From the page below on turning an RDD into a DataFrame with Spark SQL, extract word for word the part that opens with the words containing "Introduction: Spark official" and closes with "types at runtime.".

Passage shown ->
==================================================

SparkSQL implements RDD into DataFrame

Introduction: Spark official website provides two methods to achieve DataFrame conversion from RDD

  • The first method is to use the reflection mechanism to derive an RDD containing a certain type, and convert it into a DataFrame of a specified type through reflection, which is suitable for knowing the schema of the RDD in advance.
  • The second method uses a programming interface to interact with the RDD to obtain the schema, and dynamically create a DataFrame, and determine the columns and their types at runtime.

Three ways to write code:

  1. Type 1: Specify column name to add Schema
  2. Type 2: Specify Schema through StructType
  3. Type 3: Write sample classes and use reflection to infer Schema

Specify column name to add Schema:

import org.apache.spark.rdd.RDD
import org.apache.spark.sql.{
    
    DataFrame, SparkSession}
import org.apache.spark.{
    
    SparkConf, SparkContext}

/**
 * @author liu a fu
 * @date 2021/1/17 0017
 * @version 1.0
 * @DESC    编写Spark SQL程序实现RDD转换成DataFrame  --->>  指定列名添加Schema  无样例类  无 Row
 */

object _05IrisSparkSQL {
    
    
  def main(args: Array[String]): Unit = {
    
    
    //1-准备环境
    val conf: SparkConf = new SparkConf().setAppName(this.getClass.getSimpleName.stripSuffix("$")).setMaster("local[*]")
    val spark: SparkSession = SparkSession
      .builder()
      .config(conf)
      .getOrCreate()
    val sc: SparkContext = spark.sparkContext
    sc.setLogLevel("WARN")

    //引入隐式转换
    import spark.implicits._
    //在SparkSQL中将一条条的数据抽象为Row对象
    //读取数据
    val fileRDD: RDD[String] = sc.textFile("data/input/sql/iris.data")
    val valueRDD: RDD[(Double, Double, Double, Double, String)] = fileRDD.map(_.split(",")).map(x => (x(0).toDouble, x(1).toDouble, x(2).toDouble, x(3).toDouble, x(4)))   //类似于Lambda  (形参) ->{函数体}

    //下面我们的工作就是增加Schema的信息,没有样例类的支持,只能选择使用程序中动态加载schema
    val irisDF: DataFrame = valueRDD.toDF("sepal_length", "sepal_width", "petal_length", "petal_width", "class")

==================================================

Items ->

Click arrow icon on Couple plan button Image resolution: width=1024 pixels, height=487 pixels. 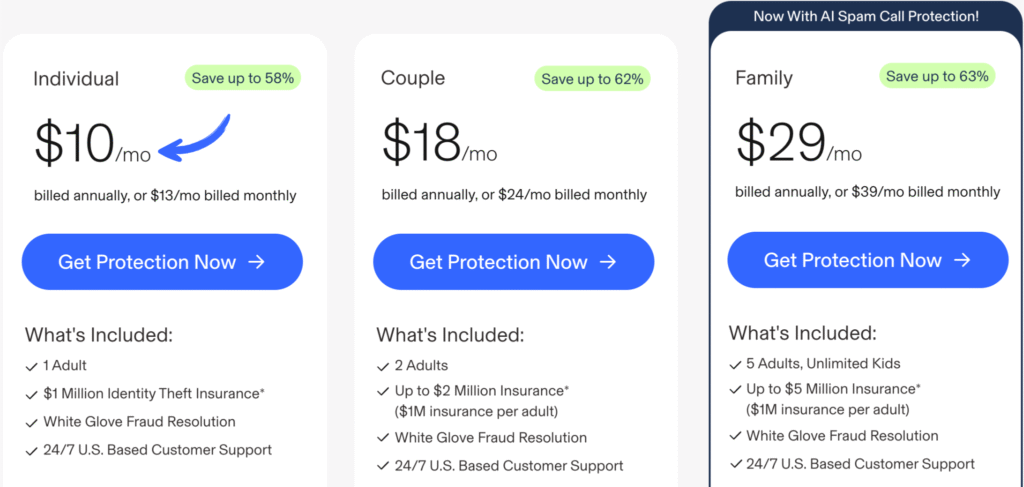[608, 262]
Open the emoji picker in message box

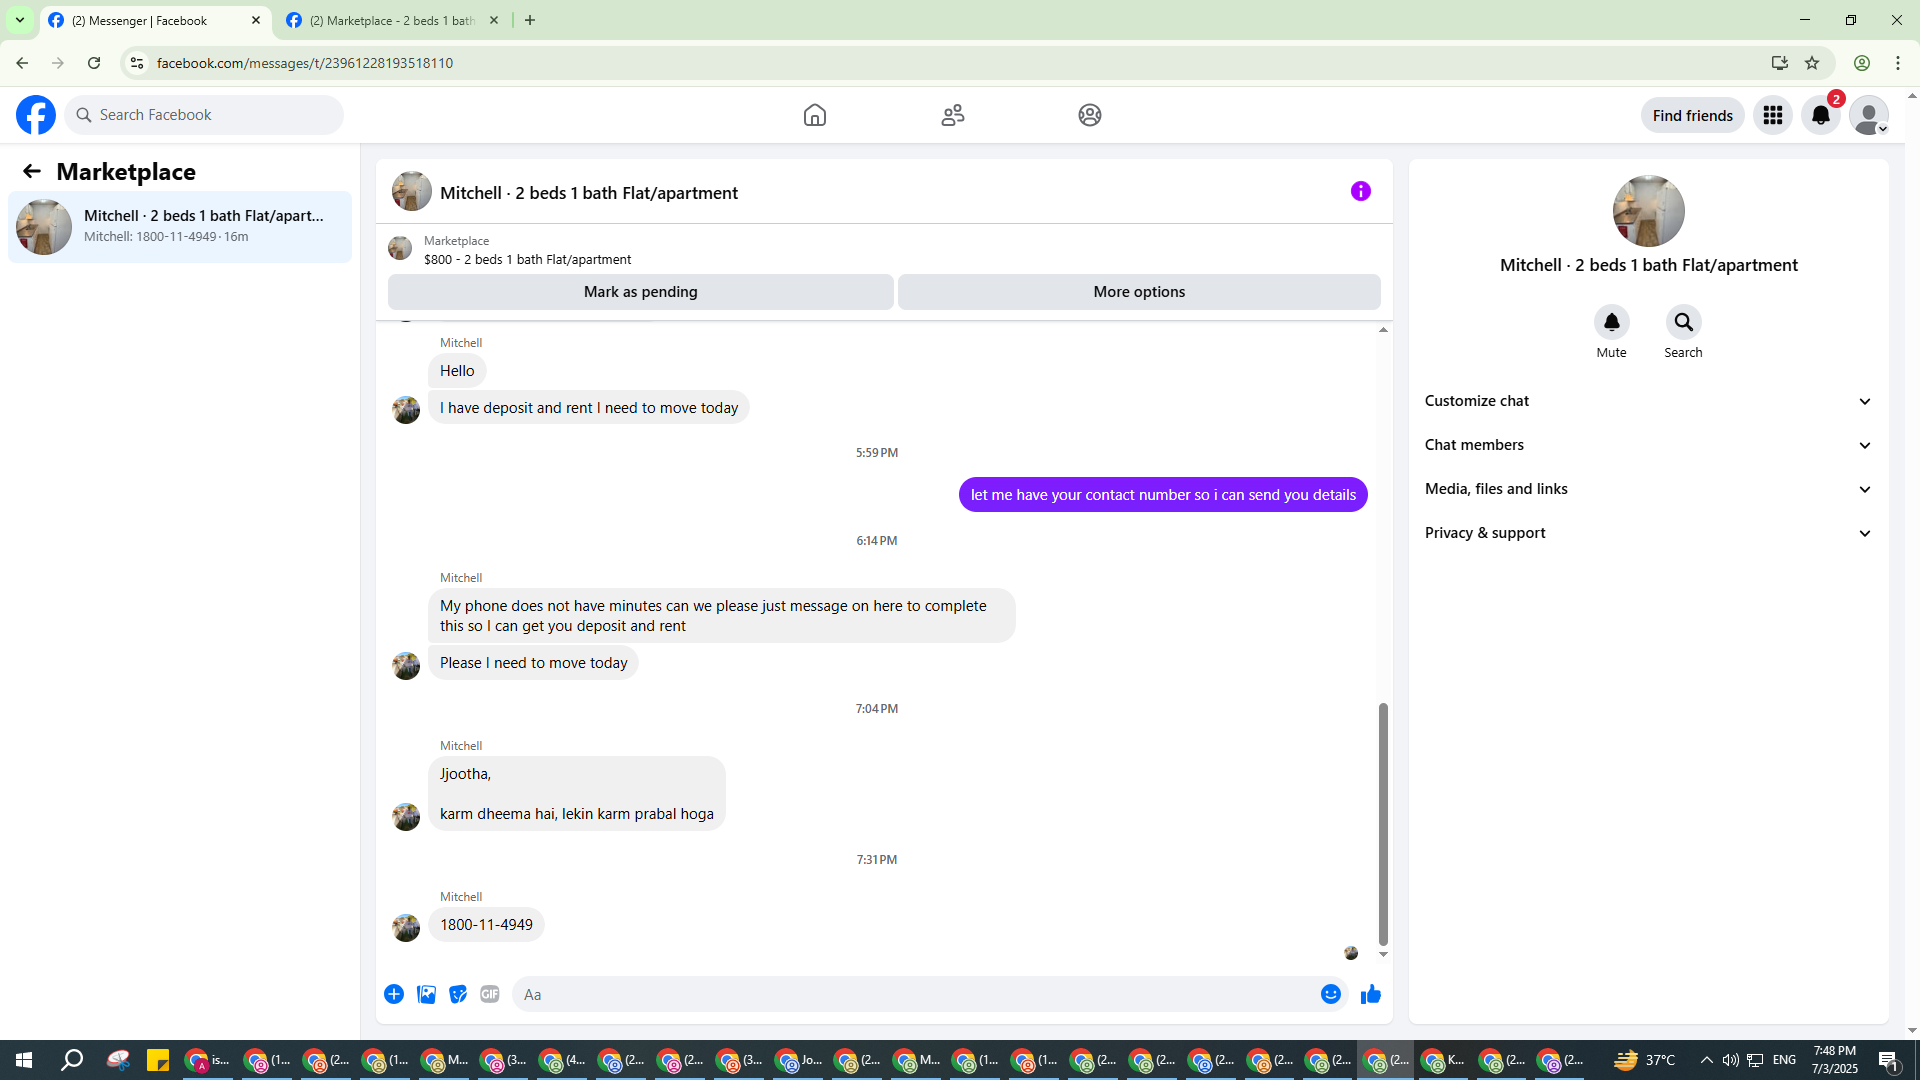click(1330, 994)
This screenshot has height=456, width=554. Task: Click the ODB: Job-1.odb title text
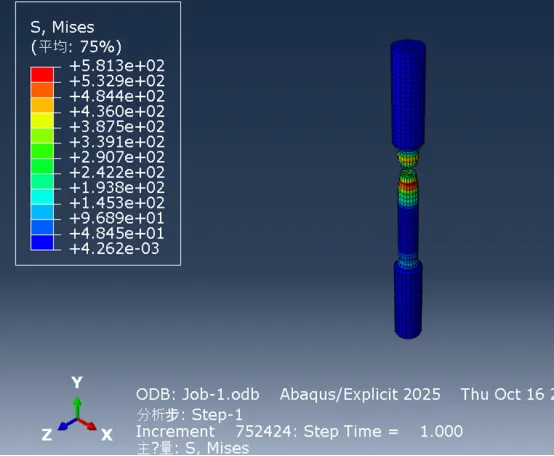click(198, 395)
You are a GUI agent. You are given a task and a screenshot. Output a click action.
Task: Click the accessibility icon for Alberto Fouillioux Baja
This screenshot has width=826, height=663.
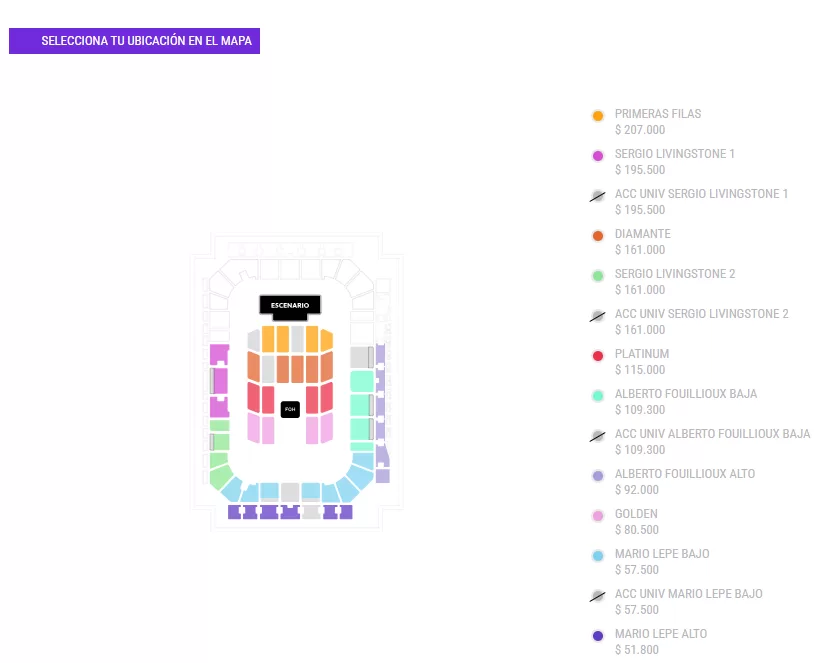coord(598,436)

==================================================

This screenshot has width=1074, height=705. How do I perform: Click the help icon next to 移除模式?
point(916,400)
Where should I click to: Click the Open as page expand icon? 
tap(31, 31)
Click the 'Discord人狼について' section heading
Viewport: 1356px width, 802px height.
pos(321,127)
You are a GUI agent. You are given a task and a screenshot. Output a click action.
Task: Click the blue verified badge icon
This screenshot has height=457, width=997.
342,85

==================================================

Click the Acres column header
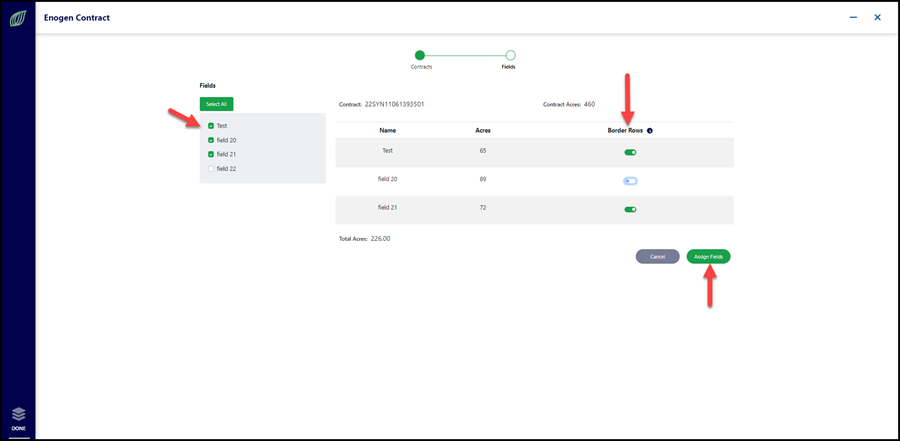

==================================================

Response ->
Introduction: Spark official website provides two methods to achieve DataFrame conversion from RDD

  • The first method is to use the reflection mechanism to derive an RDD containing a certain type, and convert it into a DataFrame of a specified type through reflection, which is suitable for knowing the schema of the RDD in advance.
  • The second method uses a programming interface to interact with the RDD to obtain the schema, and dynamically create a DataFrame, and determine the columns and their types at runtime.